I have a thread doing a read
syscall, and I need to interrupt it without terminating the entire process. I have tried registering a dummy handler for SIGINT using sigaction()
(it returns 0, and ^C runs my handler), and then calling pthread_kill
to send SIGINT specifically to the thread in question (it captures pthread_self
prior to the read
call), but the signal handler doesn’t run, and the process appears to be violently terminated, and also something strange happens to the terminal; it stops echoing my input, and I have to exit the sudo
session and restart it.
Complicating matters is that I am writing code in C#. I’m pretty sure I have the type correct; the marshaller indicates that it has the same size as struct sigaction
in C code, and my custom handler is in fact run when I send ^C interactively.

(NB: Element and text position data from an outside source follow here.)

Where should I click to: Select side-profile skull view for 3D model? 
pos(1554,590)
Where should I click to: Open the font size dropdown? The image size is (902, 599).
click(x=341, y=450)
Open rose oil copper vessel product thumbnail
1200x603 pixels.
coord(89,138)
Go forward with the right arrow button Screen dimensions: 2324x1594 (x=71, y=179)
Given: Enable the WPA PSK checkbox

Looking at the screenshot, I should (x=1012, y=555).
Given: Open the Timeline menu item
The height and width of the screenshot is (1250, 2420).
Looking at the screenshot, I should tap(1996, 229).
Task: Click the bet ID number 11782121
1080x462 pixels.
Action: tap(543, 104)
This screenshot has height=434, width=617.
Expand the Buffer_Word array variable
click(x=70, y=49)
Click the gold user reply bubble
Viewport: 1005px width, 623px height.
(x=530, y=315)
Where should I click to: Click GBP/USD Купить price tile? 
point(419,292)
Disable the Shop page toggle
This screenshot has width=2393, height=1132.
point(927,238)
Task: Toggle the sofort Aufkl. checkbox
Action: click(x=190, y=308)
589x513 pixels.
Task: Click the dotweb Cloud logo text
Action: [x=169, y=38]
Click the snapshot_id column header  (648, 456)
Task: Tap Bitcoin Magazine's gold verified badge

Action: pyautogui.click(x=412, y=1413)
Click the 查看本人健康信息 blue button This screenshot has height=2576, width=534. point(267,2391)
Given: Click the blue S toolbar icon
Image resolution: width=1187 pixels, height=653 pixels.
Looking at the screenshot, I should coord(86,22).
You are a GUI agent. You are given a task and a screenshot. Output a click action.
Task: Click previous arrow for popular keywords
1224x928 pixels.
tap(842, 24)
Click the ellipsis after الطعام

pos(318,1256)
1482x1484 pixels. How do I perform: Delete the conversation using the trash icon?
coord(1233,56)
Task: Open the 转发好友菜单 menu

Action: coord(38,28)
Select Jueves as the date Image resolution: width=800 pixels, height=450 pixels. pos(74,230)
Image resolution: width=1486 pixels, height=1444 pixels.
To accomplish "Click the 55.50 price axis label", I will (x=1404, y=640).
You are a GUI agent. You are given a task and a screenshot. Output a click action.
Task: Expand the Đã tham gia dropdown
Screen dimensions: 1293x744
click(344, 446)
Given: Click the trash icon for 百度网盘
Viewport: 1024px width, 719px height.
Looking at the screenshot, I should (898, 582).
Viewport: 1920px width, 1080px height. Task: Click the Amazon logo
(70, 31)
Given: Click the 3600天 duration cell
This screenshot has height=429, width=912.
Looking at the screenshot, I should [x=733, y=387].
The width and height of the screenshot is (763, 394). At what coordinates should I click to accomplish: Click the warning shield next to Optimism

Is there a different way to set signal handlers for threads/for pthread_kill
? Not sure what to try next.
Code:
- Definitions:
public delegate void SignalHandler(int signal);
[StructLayout(LayoutKind.Sequential)]
public struct sigaction_t
{
public SignalHandler? sa_handler;
public long sa_mask_0; // C# does not support having arrays be inlined in structures
public long sa_mask_1;
public long sa_mask_2;
public long sa_mask_3;
public long sa_mask_4;
public long sa_mask_5;
public long sa_mask_6;
public long sa_mask_7;
public long sa_mask_8;
public long sa_mask_9;
public long sa_mask_10;
public long sa_mask_11;
public long sa_mask_12;
public long sa_mask_13;
public long sa_mask_14;
public long sa_mask_15;
public int sa_flags;
public Action? sa_restorer;
}
[DllImport("c")]
public static extern int sigaction(int signum, ref sigaction_t act, IntPtr oldact);
- Registering handler for SIGINT:
NativeMethods.sigaction_t int_handler = new();
int_handler.sa_handler = (_) => { Console.WriteLine("Handler for SIGINT"); };
int result = NativeMethods.sigaction(NativeMethods.SIGINT, ref int_handler, IntPtr.Zero);
if (result != 0)
throw new Exception("sigaction failed");
- Thread that needs to be interruptible:
var monitorThread = NativeMethods.pthread_self();
cancellationToken.Register(
() =>
{
Console.WriteLine("Calling pthread_kill");
NativeMethods.pthread_kill(monitorThread, NativeMethods.SIGINT);
Console.WriteLine("pthread_kill finished");
});
...
while (!cancellationToken.IsCancellationRequested)
{
int readSize = NativeMethods.read(_fd, buffer, BufferSize);
...
In the cancellation handler, Calling pthread_kill
appears on stdout but pthread_kill finished
does not. No code after the call to read
appears to be executed.
Hmm, one thought… Are the threads created by the .NET runtime actually pthreads
threads? ???? Maybe pthreads
sees the entire process as a single thread because it’s not being used by the runtime to manage threads?? Is that possible??